The packed house on opening night of In the Next Room (or the Vibrator Play) made one thing abundantly clear: PURE, you had us at “vibrator.”

But who would have guessed that this play takes place not in some seedy urban underbelly, nor in the sterilized home of a jaded housewife, but in a Victorian-era America giddy with the recent invention of electricity? And in the Givings household, with which this story concerns itself, that giddiness is over more than electric lights. Dr. Givings specializes in treating women for hysteria, and his new electric device makes treatment easier, and most incredibly, so much faster. Three minutes, no more than five, as he tells one of his patients.

To just come out and say what’s going on would be untrue to the spirit of playwright Sarah Ruhl’s exquisitely delicate, funny, and clever drama, which treats a blatantly sexual subject through the mind-boggling innocence of upper-class Victorian women. It’s no big secret, of course, that Dr. Givings’ device is the first electric vibrator, the purpose of which certainly hasn’t changed. But Dr. Givings is utterly unaware of what is going on in his lady patients as they writhe and moan in his velvet-covered chair, knowing only that hysteria is caused by an excess of fluid in the womb, and this special treatment appears to successfully draw it out.

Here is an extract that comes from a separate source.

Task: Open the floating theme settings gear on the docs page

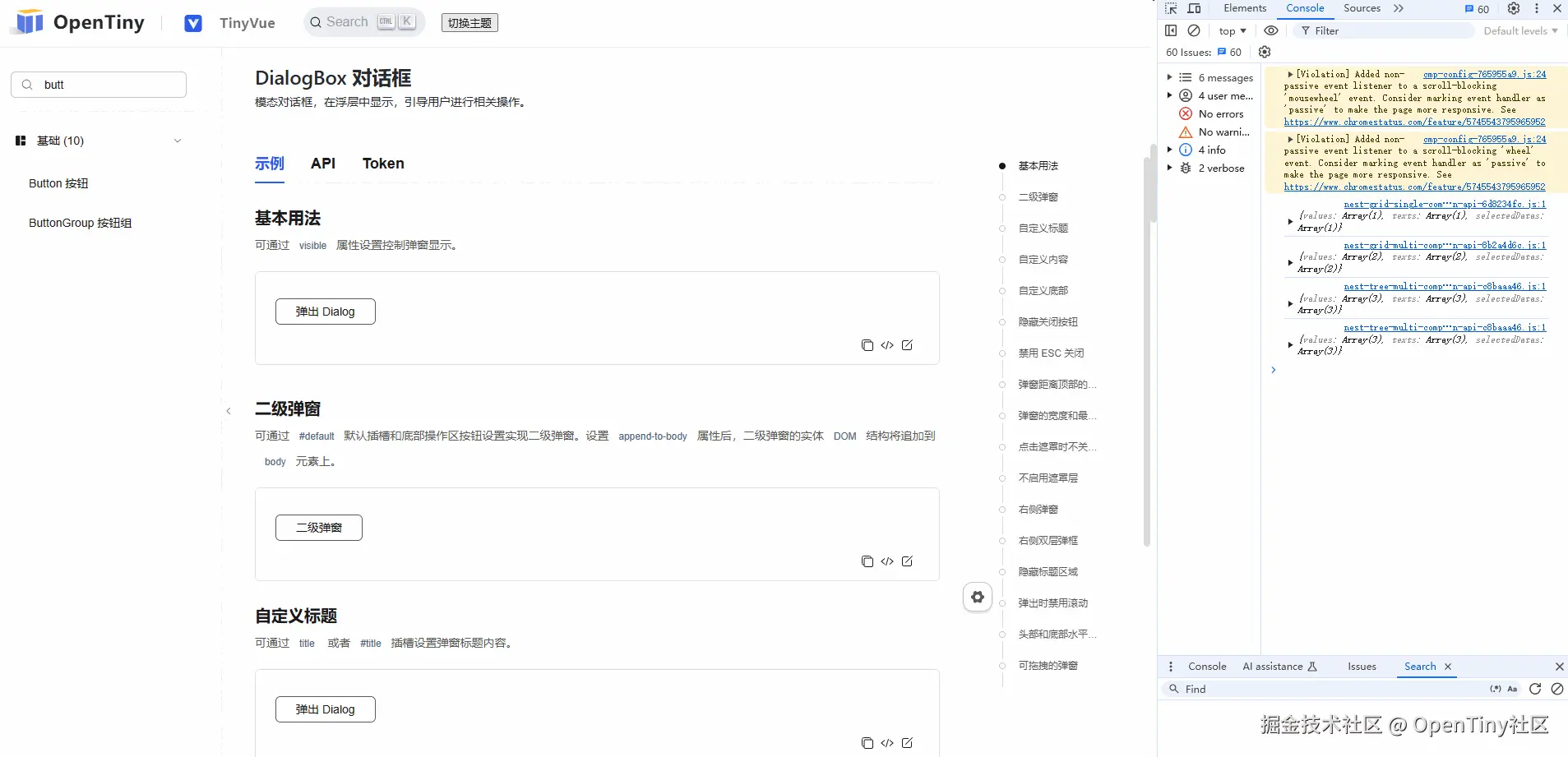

But not every lady in Dr. Givings’ circle is quite so satisfied. His young and lonely wife, Catherine, is perpetually overlooked by her husband, who is far more devoted to science than to her. To add to her difficulties, she is unable to nurse their baby and must give up that task to a wet nurse. She is, in short, thwarted in the most basic expressions of her femininity, and it doesn’t help that she can hear the strange noises that her husband’s patient Mrs. Daldry makes each time she visits the operating theater for her frequent treatments. Catherine is desperate for a connection — with her baby, with a friend, with her husband — yet despite her best efforts, she remains alone.

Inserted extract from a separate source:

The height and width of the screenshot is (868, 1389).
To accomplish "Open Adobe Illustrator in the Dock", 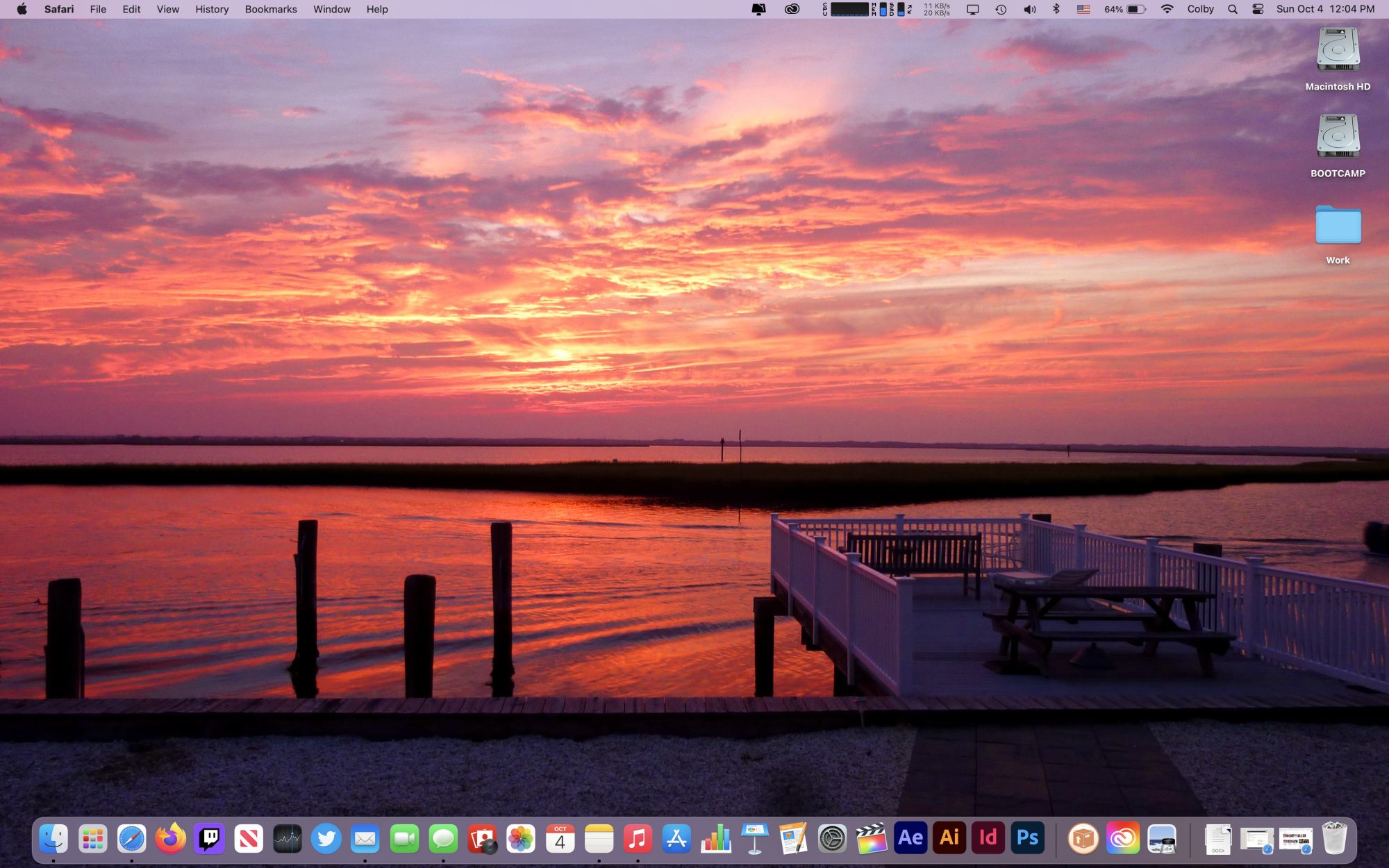I will 949,839.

Director Cristy Landis, a PURE core member, is excellent at bringing out the comedy of In the Next Room, without neglecting the play’s deep emotional resonance. The set is unusually lavish for a PURE production, rich in sensual deep reds and soft cushions that reflect Catherine’s and Mrs. Daldry’s domesticated sexuality — it’s there, no doubt, but upholstered beyond either recognition or comfort.

The costumes, by CofC costume design professor Janine McCabe, are magnificent works of art that take no shortcuts: when the ladies disrobe for their treatment, they leave piles of jackets, skirts, blouses, petticoats, and corsets, and are still left wearing more than any woman today would walk out of the house in.

The extremely strong cast includes PURE newcomers Christian Self, Laurens Wilson, and Nthenya Ndunda, all of whom are fully up to the challenge of performing with the company’s core members. R.W. Smith, whose acting, directing, and writing is well known among local theater buffs, is nearly unrecognizable as the oblivious Dr. Givings, blinded by intellect, in a perfect 19th century mustache and spectacles. Smith’s ability to appear clinically detached from his patient even as she enjoys the treatment most intensely is seriously impressive. He is, in every sense, the emotionally unavailable scientist — even when sticking his head up Mrs. Daldry’s skirt to ensure the correct placement of the device. And when Givings, in response to his wife’s begging and pleading, tries the treatment on Catherine, his confusion and discomfort is both hilarious and tragic.

Pelham Spong, whom some may know as the burlesque performer Plume de Paname, acts the part of Catherine Givings with exceptional innocence, and is every bit the young girl just discovering herself as a woman. Her sadness at not being able to feed her own child speaks of much deeper issues, and Spong’s performance manages to convey this to the audience without betraying her character’s naïvete.

Andrea Studley, as Mrs. Sabrina Daldry, is in many ways the comic center of In the Next Room; her character, who first appears as a wan, fidgety, and nervous woman, undergoes a remarkable (and to all this play’s characters, mystifying) transformation as she begins visiting Dr. Givings on a regular basis. Studley’s gradually more confident posture and sparkling expressions — not to mention a heightened color in the lips and cheeks — all show how effective the frequent relief of all that pressure from excess womb fluid is, even though poor Dr. Givings keeps having to turn up the dial on the machine, and once resort to having his female assistant perform the “manual method” on her.

There is so much more to this play, which also deals with racial prejudice, Sapphic love, and questions of human intimacy, but I’ll forgo the extended synopsis and just urge you to see it for yourself. Seriously, if there is one play you see this season, make it In the Next Room (or the Vibrator Play). You’ll thank yourself for coming … pun intended.